The health secretary explained that if the swab samples turn out positive for influenza A, the RITM will conduct further tests and check on the H and N components.
"After that, the RITM will check if the samples are positive for H3N2. If they're positive for H3N2, we will immediately discharge them. If the results are negative, we wouldn't immediately know if they are positive for H1N1," Duque explained.
He said the swab samples will have to be brought to a collaborating laboratory either in Japan, Korea or Australia. He said the results from the foreign laboratories will be known by the Department of Health after four days.
Duque added that the two patients, who are still under quarantine at the Vicente Sotto Memorial Medical Center, will be immediately "managed" by the hospital staff and given dozes of Oseltamivir or Tamiflu and supportive treatment.
He said hospital staff have been reminded of the influenza protocol, which means wearing N95 masks while inside the medical facility with "case under observation" for influenza A(H1N1) virus.
Discharged
The health secretary said that aside from the Filipino and the Caucasian, three other people were quarantined at the Cebu City hospital. He said the three have already been discharged.
Among the three was the wife of the Filipino. The couple arrived from Hong Kong at 11 a.m. Tuesday. They were originally from Ireland and had stopped over in Hong Kong, which both have cases of influenza A (H1N1).

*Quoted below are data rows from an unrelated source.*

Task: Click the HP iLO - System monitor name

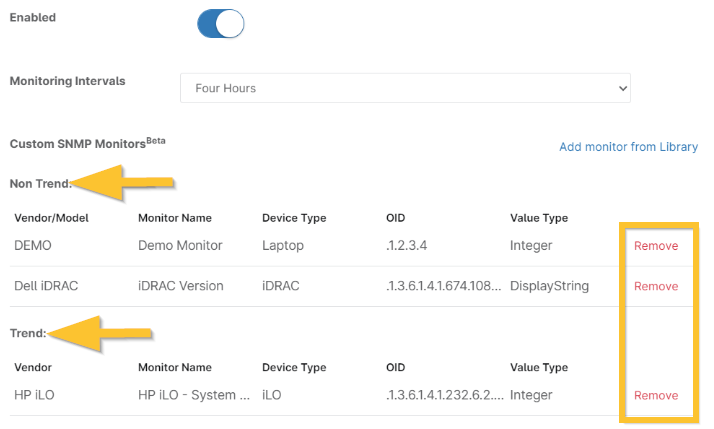Action: pos(193,395)

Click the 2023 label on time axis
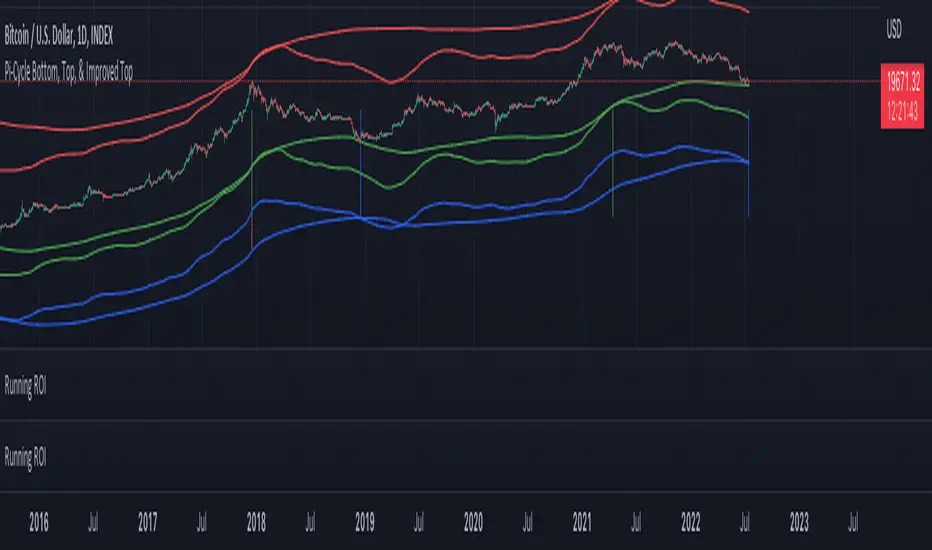click(x=799, y=520)
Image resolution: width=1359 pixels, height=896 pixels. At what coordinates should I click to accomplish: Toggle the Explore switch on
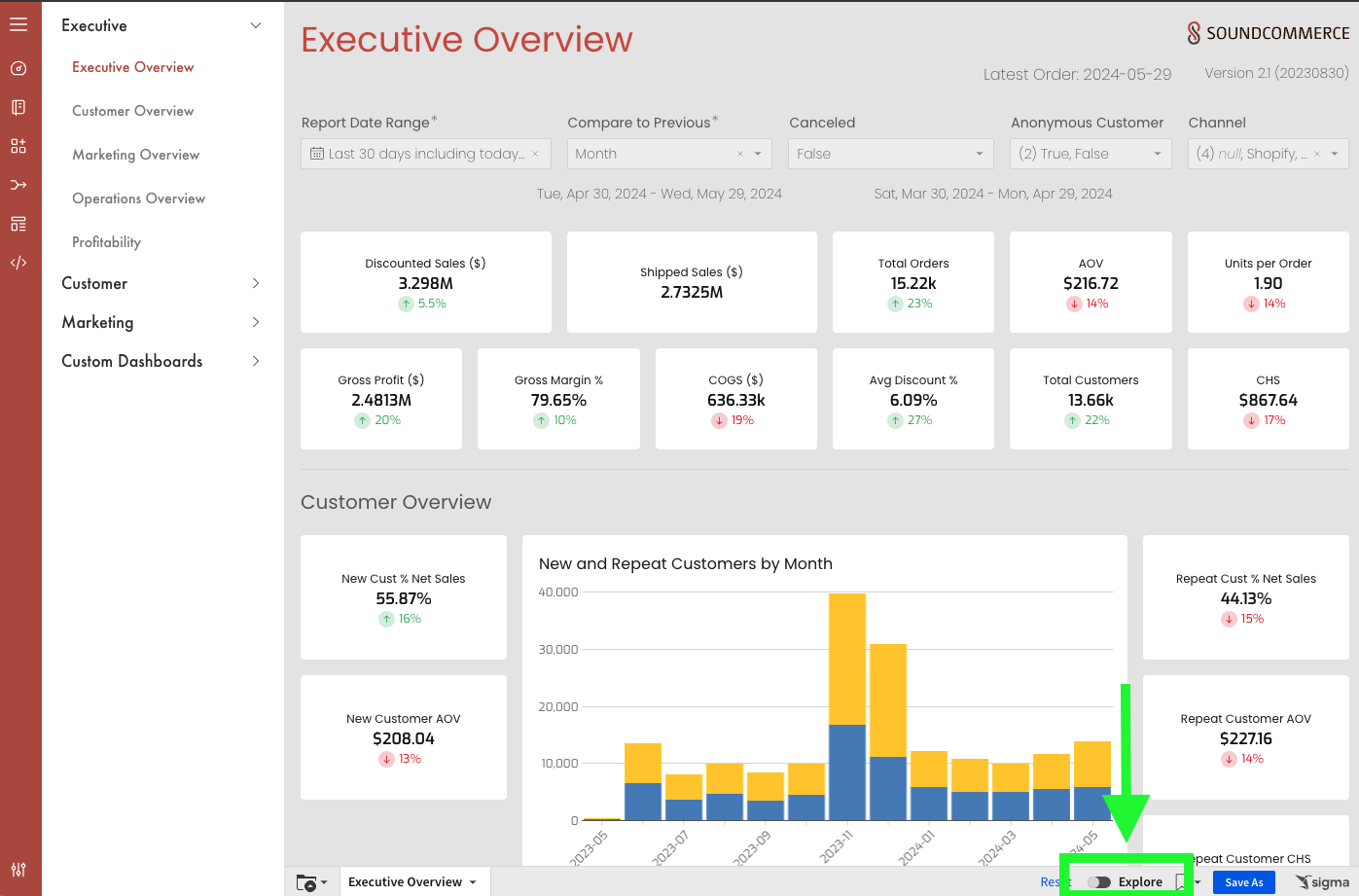click(1099, 882)
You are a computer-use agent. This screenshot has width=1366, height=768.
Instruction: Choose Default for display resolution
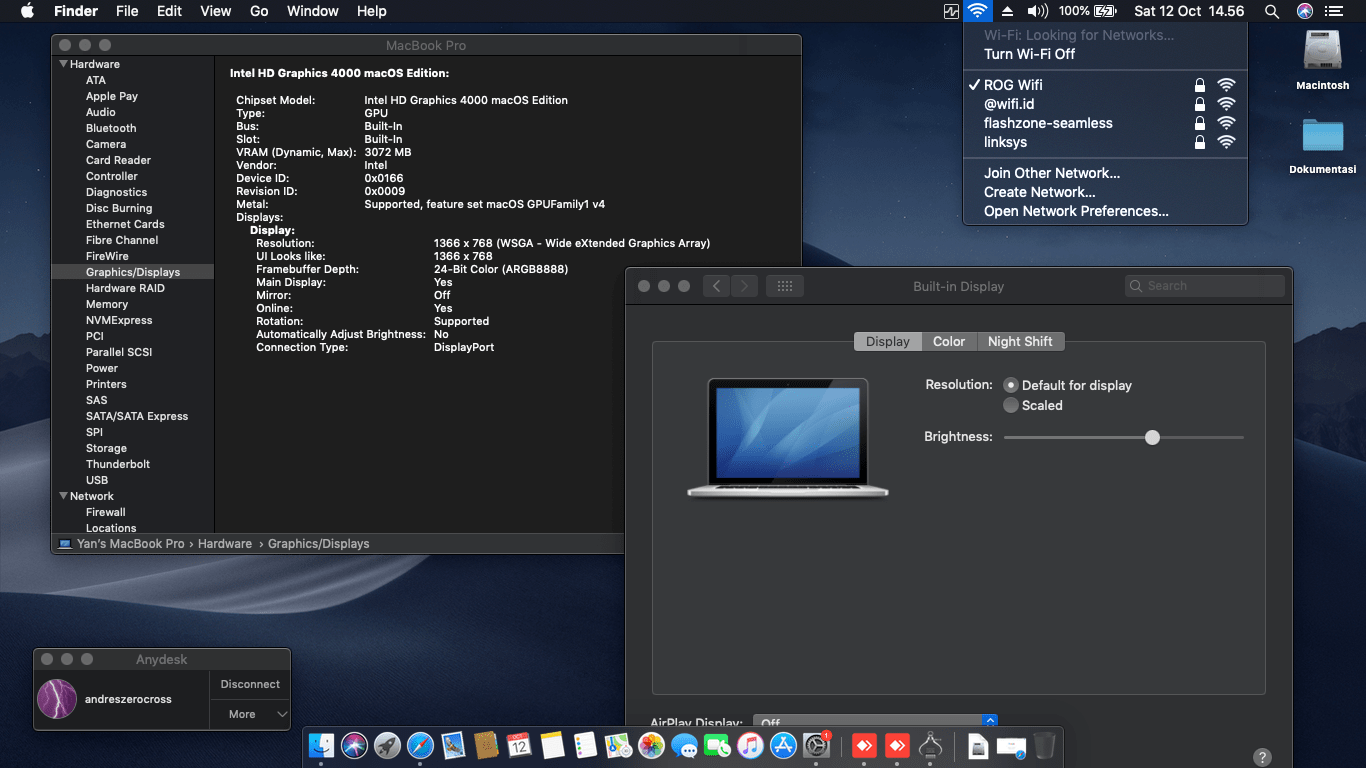(x=1011, y=385)
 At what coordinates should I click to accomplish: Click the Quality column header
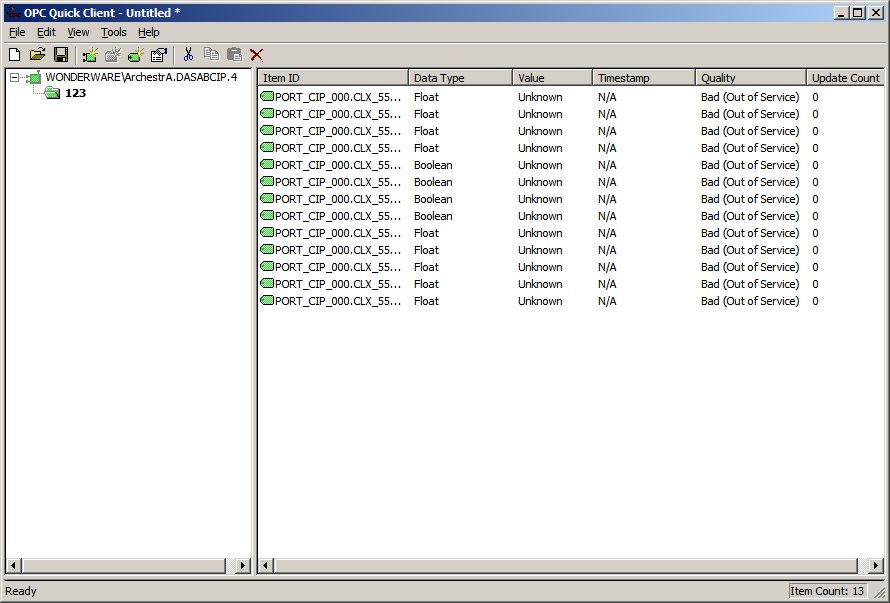point(750,78)
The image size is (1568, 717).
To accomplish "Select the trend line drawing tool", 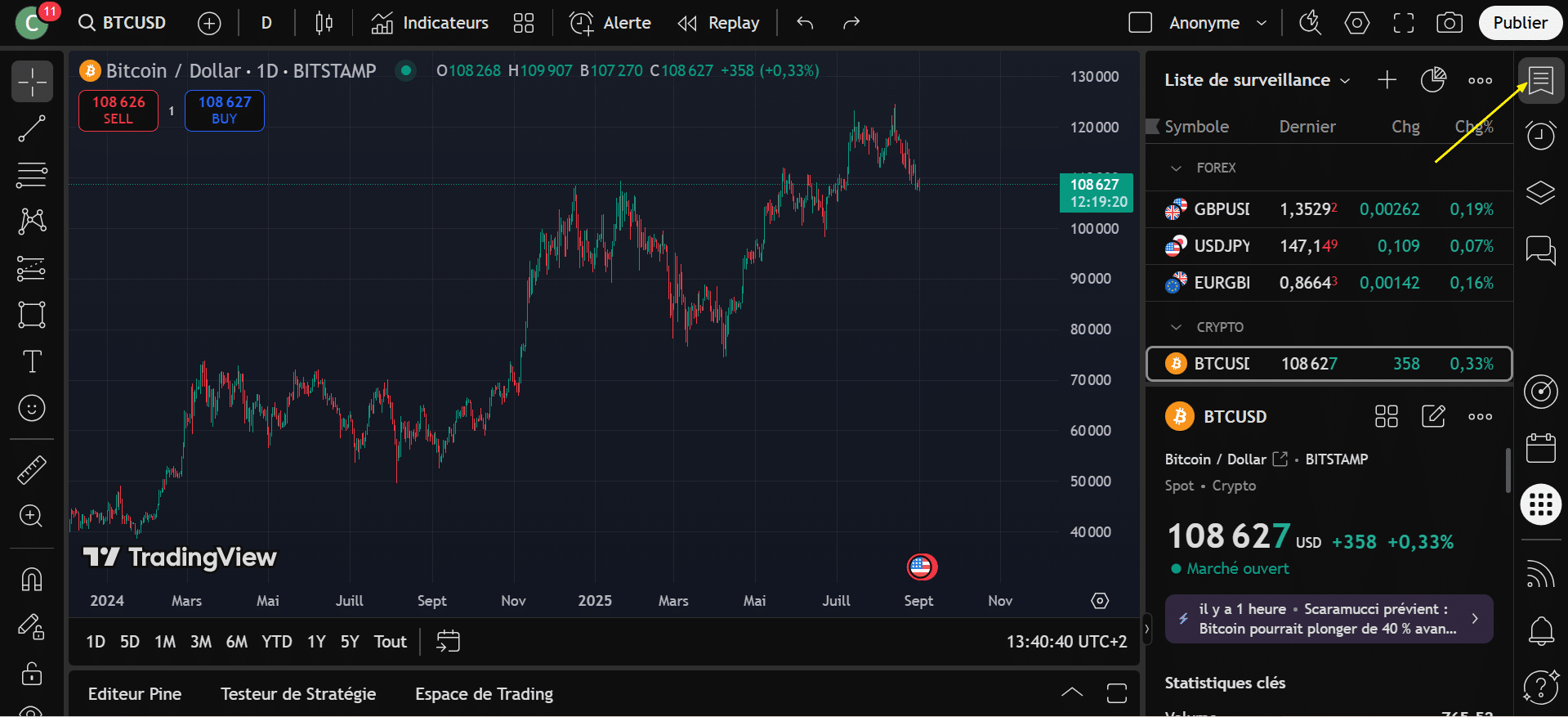I will pos(32,128).
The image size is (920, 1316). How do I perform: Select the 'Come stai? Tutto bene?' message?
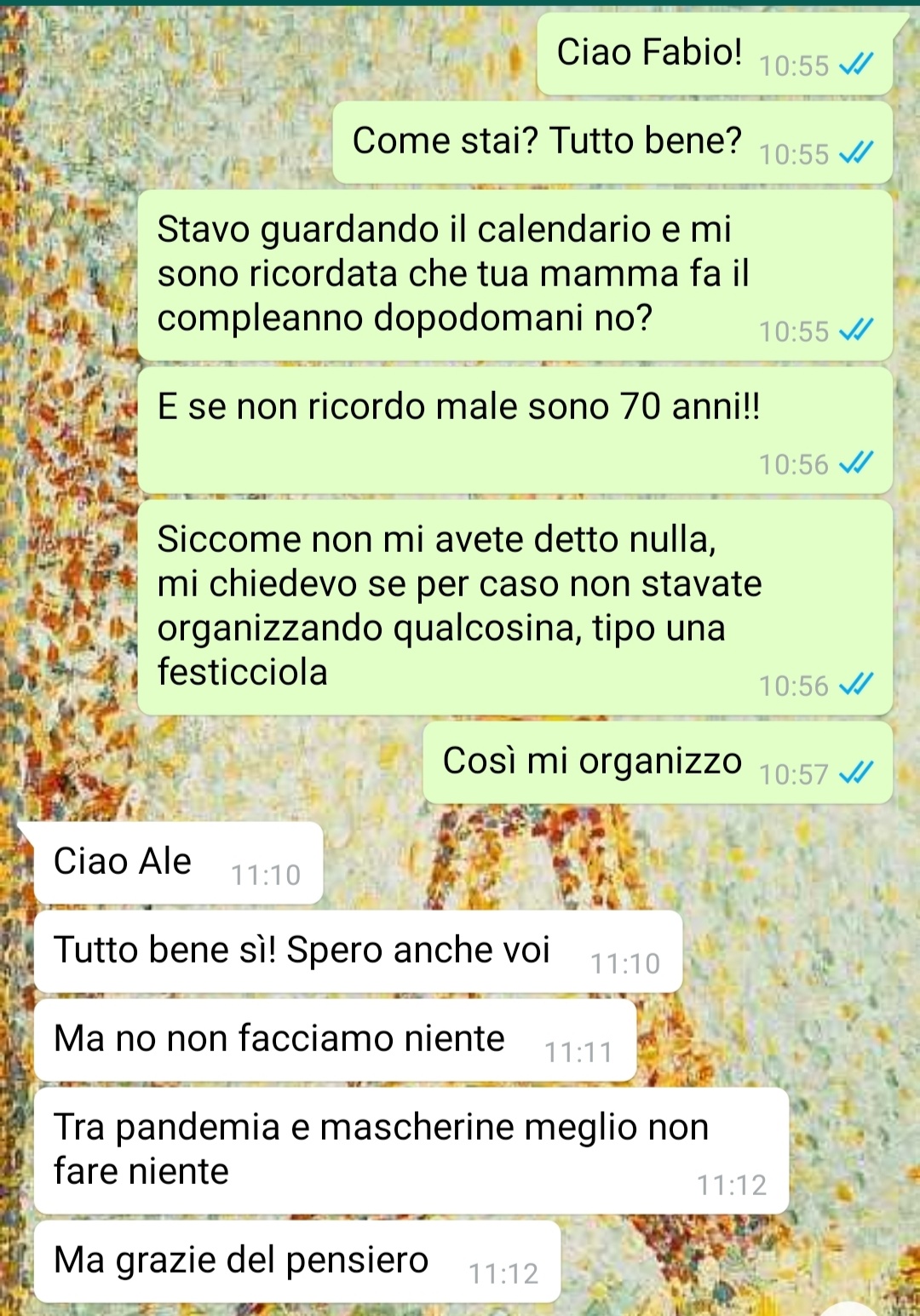pos(612,142)
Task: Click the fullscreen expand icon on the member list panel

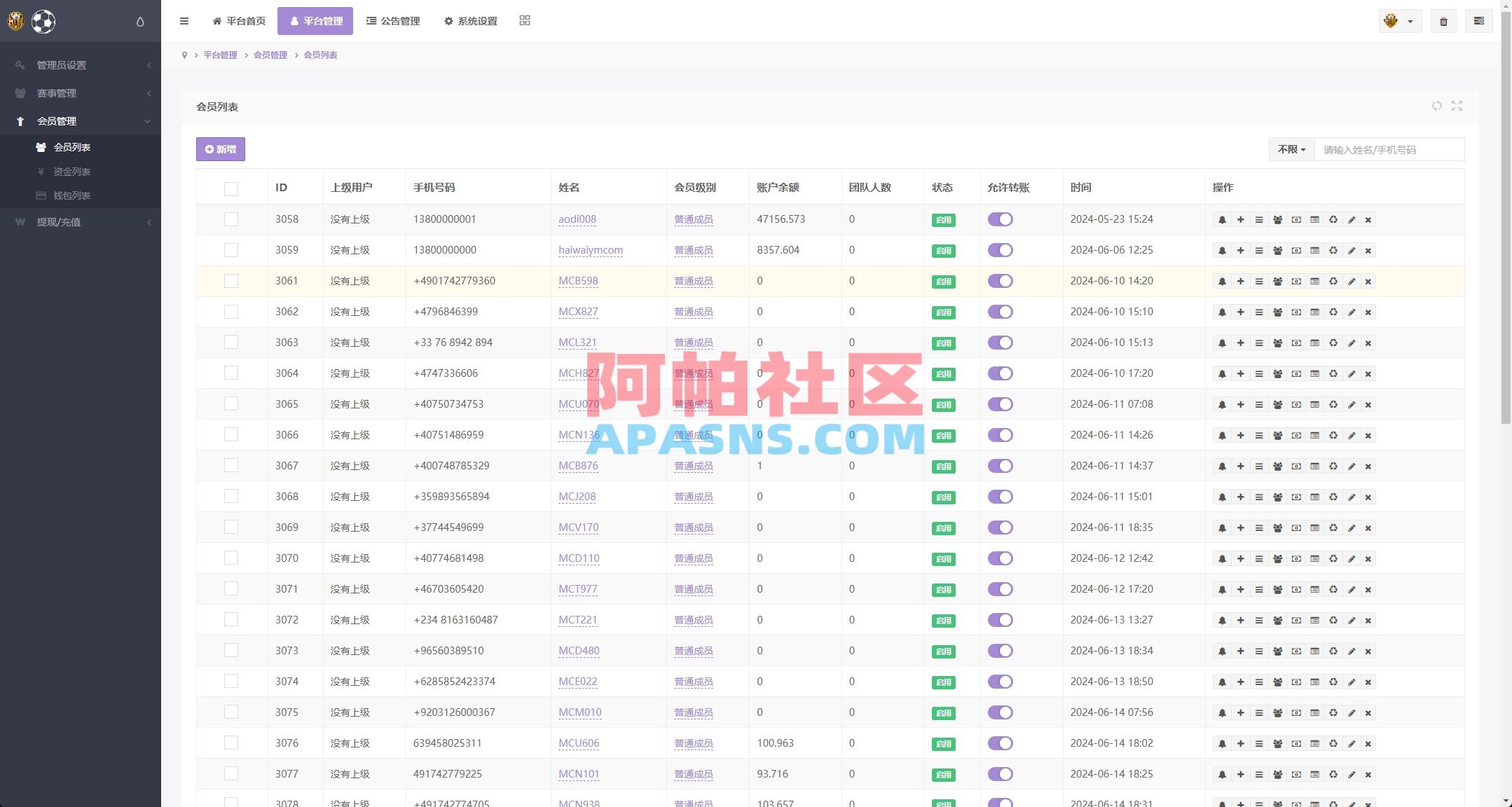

The thermal scanner at the Mactan-Cebu International Airport terminal detected that the Filipino male had fever, which was later confirmed by quarantine personnel after they took his temperature orally.
"The patient has manifestations of flu, and with a history of travel, so suspect na siya," the quarantine officer said.
Aside from him, a 26-year-old female Caucasian tourist, who arrived over a week ago, volunteered to be checked for the influenza A(H1N1) virus as she was coughing and felt weak.
She was brought to an isolation room in the same hospital. The female tourist, accompanied by her husband, had originally come from Mexico.
If the laboratory tests confirm these are swine flu cases, the Philippines would be the third in East Asia breached by the virus. Hong Kong and South Korea each have one laboratory-confirmed swine flu case but with no deaths.